こんにちは、エクシールの鷲見です。
今回は植物工場についてお話をしたいと思います。
植物工場は小規模でも経営が行えることから注目を集めています。
※本記事は、2020年1月7日に公開した記事ですが、リライトに必要な文言等を追記、その他の部分も修正して再度公開しました。
植物工場とは
植物工場とは、光や温度、養分、水分などの植物が育成するための環境を整え、発芽から育成、収穫、出荷調整までを一貫して行う栽培施設のことです。
環境や生育状況をモニタリングしながら高度な環境制御と生育予測を行い、野菜等の植物を計画生産します。
施設内で栽培することにより季節や環境に左右されず、安定した品質の植物を生産することができる点が特徴です。
植物工場の種類
植物工場には主に2つの生産形式があります。
完全人工光型
完全人工光型とは、完全に閉鎖された空間の中で太陽光を一切作らず蛍光灯やLEDなどの光を利用して生産を行うシステムです。発泡スチロールなどに苗を植え付け、養液に浮かべる水耕での栽培方法が一般的です。

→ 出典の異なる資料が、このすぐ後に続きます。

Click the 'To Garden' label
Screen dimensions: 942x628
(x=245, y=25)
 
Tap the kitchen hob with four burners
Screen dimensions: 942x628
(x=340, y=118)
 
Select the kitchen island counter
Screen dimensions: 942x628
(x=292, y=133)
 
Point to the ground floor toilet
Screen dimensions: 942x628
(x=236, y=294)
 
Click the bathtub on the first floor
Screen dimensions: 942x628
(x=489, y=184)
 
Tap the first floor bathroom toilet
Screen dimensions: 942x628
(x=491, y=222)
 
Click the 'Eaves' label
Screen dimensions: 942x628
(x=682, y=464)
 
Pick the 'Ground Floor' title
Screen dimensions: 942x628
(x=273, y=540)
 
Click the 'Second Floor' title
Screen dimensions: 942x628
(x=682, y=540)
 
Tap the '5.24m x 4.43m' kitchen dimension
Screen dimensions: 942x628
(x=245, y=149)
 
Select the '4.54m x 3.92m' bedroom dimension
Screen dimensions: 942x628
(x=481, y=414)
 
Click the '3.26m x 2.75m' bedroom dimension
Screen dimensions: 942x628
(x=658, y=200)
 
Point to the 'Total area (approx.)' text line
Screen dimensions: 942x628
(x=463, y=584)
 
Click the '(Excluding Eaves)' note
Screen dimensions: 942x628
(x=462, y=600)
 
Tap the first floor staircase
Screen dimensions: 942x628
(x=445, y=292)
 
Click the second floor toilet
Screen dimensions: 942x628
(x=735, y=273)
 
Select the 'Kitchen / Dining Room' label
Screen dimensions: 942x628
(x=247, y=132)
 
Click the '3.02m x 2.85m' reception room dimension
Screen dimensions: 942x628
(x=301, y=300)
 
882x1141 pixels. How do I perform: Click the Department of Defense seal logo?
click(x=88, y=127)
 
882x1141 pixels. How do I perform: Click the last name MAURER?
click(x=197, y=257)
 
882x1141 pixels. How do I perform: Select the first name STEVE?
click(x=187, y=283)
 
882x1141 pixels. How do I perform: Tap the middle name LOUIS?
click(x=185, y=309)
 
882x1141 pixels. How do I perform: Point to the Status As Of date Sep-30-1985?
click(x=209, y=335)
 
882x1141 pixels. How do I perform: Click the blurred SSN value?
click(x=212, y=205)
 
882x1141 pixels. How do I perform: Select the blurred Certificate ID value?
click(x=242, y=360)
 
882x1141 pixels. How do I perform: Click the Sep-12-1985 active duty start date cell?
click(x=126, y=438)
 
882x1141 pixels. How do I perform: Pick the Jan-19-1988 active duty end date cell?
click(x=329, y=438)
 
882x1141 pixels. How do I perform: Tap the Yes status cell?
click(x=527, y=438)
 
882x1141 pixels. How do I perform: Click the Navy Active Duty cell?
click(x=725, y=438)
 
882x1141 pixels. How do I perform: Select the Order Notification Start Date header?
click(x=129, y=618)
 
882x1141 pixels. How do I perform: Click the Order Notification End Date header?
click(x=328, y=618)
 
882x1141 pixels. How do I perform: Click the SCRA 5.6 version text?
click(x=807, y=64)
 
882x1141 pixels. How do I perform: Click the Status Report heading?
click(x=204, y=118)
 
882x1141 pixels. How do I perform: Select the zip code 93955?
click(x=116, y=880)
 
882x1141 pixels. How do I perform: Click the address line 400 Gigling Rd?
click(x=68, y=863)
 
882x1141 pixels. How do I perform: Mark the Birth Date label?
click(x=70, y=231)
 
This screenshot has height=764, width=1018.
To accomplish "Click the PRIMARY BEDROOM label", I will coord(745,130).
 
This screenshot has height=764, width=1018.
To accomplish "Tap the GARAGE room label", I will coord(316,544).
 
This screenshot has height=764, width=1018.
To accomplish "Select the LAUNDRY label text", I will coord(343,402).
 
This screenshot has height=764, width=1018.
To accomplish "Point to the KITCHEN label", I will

また、この水耕栽培ではリーフレタスなどの葉物野菜の生産が中心となります。
完全人工光型のメリット
■害虫被害や菌類による影響の心配がない
閉鎖空間であるため害虫や病原菌が侵入せず、それらを予防・駆除する農薬が必要ありません。また、土や砂などの付着がないので収穫後は簡易的な洗浄のみで調理することが可能です。これにより、外食・中食業者や施設、学校の給食向けに水洗いの手間を軽減した安全性の高い野菜を提供できるようになります。
■年間を通して毎日の収穫が可能
先述したように、植物工場は閉鎖空間の中で栽培をするため気候変動の影響を受けることがありません。また、栽培環境条件を人工的に制御可能なことから、栽培周期をずらすことにより毎日収穫ができるようになります。
■床面積あたりの生産量が高い
苗を棚状に配置したり斜めに配置したりできるため、スペースを取らず植物を栽培できます。そのため、飲食店や工場の一角を利用した小規模での運営も可能になります。
太陽光利用型
太陽光利用型とは、温室などの半閉鎖空間にて太陽光を用いて栽培を行うシステムです。
太陽光の力の利用が基本ですが、雨天や曇天時には不足分を人工光で補います。
■完全人工型に比べて費用が安い
設備が簡易である点から、設置費用や維持コストがそれほどかかりません。また、太陽光を主として稼働するため光熱費を低く抑えることが可能です。
導入時に検討すべきこと
販売先の確保
はじめに、栽培する植物の種類の決定と販売先を確保します。
一次的な販売先ではなく、年間を通して一貫して提供できる安定した販売先を見つける必要があります。
そのためには、自社の植物工場で栽培したことによる付加価値(清潔さ、下処理のしやすさ等)を把握しておかなければなりません。
初期投資費用の確保
植物工場の導入には、高額な初期費用がかかります。
■初期費用の目安
完全人工型:約3億円
太陽光利用型:約2億円
導入のための費用、事業の維持費用は確保できるのか検討が必要です。
栽培した植物の販売についても、コストに見合った価格設定ができるのか確認しましょう。
植物工場の課題
食品工場の技術はまだ成長途中であるため、様々な課題があります。
例えば、完全人工光型植物工場では必要な設備が多数あるため、初期段階の投資としてまとまった費用が必要になります。また、育成にかかったコストを回収するためにはどうしても単価が高くなってしまいます。
また、経営を軌道に乗せるためには独自で販売先を開拓していかなければならないことから、数年単位での時間がかかります。
植物工場は軌道に乗ると安定した経営が見込めますが、中にはいざ始めてみても知識の不足やコストの高さが原因で断念してしまった企業も多々あります。
知識や技術に対しては情報の共有をし、業界全体として生産の質を上げることが大切です。また、経営のために採算の合うシステムというのを事前に十分に考える必要があります。
まとめ
植物工場は、農業従事者の方の高齢化や食料自給率の低下、天候不順による食材への影響などの問題を解決する農業の新しい形態として広がりつつあります。
現状ではいくつか課題がみられる植物工場ではありますが、研究開発が進めば栄養価の高い野菜や長期間鮮度を保つことのできる野菜など植物工場産ならではの食材の栽培も望めます。
従来の農業と植物工場それぞれのあり方を尊重し、ニーズに合わせて共存していけるといいですね。